→ **TASK BRIEF**: Among the entries, which lines carry the string "dropdown"? Copy every one.

→ **PROVIDED DATA**:
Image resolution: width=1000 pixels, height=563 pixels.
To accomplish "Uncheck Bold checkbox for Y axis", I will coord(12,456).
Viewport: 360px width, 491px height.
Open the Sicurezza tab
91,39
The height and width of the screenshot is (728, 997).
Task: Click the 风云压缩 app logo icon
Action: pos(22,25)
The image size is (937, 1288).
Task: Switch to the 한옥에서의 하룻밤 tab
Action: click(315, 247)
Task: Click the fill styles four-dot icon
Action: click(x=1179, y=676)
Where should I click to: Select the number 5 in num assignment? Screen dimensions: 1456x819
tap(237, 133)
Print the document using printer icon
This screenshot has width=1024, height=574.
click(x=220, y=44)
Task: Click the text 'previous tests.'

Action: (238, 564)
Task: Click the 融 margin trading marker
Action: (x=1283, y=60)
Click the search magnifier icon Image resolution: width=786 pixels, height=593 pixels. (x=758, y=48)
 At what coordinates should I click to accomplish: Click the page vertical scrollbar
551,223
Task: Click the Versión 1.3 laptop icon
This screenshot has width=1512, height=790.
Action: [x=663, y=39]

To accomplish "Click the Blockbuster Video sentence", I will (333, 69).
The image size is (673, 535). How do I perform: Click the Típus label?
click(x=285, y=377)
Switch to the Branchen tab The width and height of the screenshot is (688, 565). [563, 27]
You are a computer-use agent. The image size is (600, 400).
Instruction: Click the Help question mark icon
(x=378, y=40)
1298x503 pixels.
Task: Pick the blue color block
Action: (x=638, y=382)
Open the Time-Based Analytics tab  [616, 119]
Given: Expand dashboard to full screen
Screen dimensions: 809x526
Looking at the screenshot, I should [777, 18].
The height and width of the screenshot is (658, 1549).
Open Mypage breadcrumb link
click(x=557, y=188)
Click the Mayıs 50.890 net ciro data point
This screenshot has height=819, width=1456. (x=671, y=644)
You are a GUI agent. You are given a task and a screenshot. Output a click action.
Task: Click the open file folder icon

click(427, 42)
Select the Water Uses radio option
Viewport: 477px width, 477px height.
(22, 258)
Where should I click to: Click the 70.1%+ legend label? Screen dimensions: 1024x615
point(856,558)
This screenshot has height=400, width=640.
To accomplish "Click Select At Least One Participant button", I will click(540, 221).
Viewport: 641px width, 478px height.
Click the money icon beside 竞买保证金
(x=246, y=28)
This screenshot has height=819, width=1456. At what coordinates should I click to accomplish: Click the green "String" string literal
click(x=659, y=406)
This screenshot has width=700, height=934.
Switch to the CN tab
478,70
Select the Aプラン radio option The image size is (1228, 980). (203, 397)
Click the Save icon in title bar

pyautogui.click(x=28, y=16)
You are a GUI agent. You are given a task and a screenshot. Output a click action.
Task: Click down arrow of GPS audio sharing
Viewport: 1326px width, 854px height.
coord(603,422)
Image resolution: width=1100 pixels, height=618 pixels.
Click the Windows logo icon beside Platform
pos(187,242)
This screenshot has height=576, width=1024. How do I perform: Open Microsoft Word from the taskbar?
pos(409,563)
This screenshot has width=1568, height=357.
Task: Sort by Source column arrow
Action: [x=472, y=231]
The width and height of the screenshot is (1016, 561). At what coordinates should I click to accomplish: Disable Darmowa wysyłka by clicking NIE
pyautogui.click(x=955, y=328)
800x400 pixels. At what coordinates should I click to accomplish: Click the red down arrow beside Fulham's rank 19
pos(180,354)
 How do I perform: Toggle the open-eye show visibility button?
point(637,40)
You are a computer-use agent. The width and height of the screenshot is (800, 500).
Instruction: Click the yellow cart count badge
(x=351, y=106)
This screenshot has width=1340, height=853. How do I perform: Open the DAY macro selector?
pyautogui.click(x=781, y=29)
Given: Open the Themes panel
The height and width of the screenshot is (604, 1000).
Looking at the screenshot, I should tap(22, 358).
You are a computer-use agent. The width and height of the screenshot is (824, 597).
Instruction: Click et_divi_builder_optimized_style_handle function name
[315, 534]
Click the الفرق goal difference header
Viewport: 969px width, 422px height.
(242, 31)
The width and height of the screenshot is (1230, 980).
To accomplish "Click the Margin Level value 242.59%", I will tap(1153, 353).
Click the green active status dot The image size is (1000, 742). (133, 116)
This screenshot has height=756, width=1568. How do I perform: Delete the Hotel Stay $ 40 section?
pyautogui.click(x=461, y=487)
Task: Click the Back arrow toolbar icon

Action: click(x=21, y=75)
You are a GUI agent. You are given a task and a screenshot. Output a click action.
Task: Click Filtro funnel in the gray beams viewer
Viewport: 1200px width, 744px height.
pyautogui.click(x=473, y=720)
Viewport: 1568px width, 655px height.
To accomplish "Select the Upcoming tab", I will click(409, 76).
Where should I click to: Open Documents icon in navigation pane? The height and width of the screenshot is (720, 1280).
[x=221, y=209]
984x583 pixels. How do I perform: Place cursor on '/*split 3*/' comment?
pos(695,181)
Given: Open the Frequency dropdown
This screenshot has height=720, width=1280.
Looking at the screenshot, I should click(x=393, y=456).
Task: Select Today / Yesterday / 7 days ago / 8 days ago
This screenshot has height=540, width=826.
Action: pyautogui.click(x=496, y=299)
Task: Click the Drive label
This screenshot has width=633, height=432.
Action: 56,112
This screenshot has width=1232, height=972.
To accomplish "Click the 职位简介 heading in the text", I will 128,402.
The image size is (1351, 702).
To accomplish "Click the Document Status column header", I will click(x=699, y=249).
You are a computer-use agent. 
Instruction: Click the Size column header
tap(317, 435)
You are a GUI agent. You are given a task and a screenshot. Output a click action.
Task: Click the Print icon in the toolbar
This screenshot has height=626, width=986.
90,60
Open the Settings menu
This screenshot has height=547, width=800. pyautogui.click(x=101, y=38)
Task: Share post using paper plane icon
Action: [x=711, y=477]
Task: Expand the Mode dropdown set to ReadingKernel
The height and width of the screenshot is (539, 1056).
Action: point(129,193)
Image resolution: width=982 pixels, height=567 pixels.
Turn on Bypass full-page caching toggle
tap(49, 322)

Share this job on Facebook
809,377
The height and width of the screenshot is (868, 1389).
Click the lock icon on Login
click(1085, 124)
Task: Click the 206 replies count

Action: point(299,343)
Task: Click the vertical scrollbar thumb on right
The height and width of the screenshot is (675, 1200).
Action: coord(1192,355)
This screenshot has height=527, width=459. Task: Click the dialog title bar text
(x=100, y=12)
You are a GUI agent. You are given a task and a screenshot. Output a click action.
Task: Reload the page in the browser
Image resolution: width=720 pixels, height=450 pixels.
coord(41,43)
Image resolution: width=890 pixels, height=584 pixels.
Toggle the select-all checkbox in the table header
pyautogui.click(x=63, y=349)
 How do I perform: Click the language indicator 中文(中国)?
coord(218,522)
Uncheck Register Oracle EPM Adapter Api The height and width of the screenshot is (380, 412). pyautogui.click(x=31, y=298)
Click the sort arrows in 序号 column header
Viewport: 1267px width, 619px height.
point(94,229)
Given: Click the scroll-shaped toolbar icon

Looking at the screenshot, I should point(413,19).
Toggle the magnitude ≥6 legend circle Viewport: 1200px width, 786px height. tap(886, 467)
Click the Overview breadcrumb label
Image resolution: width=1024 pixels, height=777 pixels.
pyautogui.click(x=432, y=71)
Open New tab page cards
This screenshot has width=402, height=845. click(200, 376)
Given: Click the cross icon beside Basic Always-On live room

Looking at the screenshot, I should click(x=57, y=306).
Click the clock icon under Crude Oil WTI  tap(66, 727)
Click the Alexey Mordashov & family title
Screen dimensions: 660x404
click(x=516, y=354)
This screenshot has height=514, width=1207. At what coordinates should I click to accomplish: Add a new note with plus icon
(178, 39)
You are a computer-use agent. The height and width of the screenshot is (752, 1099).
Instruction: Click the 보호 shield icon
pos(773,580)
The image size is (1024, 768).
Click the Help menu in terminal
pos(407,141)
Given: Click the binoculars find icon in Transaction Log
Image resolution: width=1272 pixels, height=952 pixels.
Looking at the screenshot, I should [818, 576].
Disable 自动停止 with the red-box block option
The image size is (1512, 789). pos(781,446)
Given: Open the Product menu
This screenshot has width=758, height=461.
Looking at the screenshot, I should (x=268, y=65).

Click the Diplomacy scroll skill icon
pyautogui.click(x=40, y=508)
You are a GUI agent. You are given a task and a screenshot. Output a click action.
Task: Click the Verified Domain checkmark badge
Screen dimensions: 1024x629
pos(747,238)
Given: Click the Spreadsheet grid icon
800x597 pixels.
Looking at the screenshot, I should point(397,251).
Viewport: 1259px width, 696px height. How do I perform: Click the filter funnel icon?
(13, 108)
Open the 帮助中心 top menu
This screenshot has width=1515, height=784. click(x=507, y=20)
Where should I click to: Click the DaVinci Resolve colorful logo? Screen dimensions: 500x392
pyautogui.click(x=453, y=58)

→ **EXERCISE ANSWER**:
Given: Open the Frequency dropdown
Task: Expand the Mode dropdown set to ReadingKernel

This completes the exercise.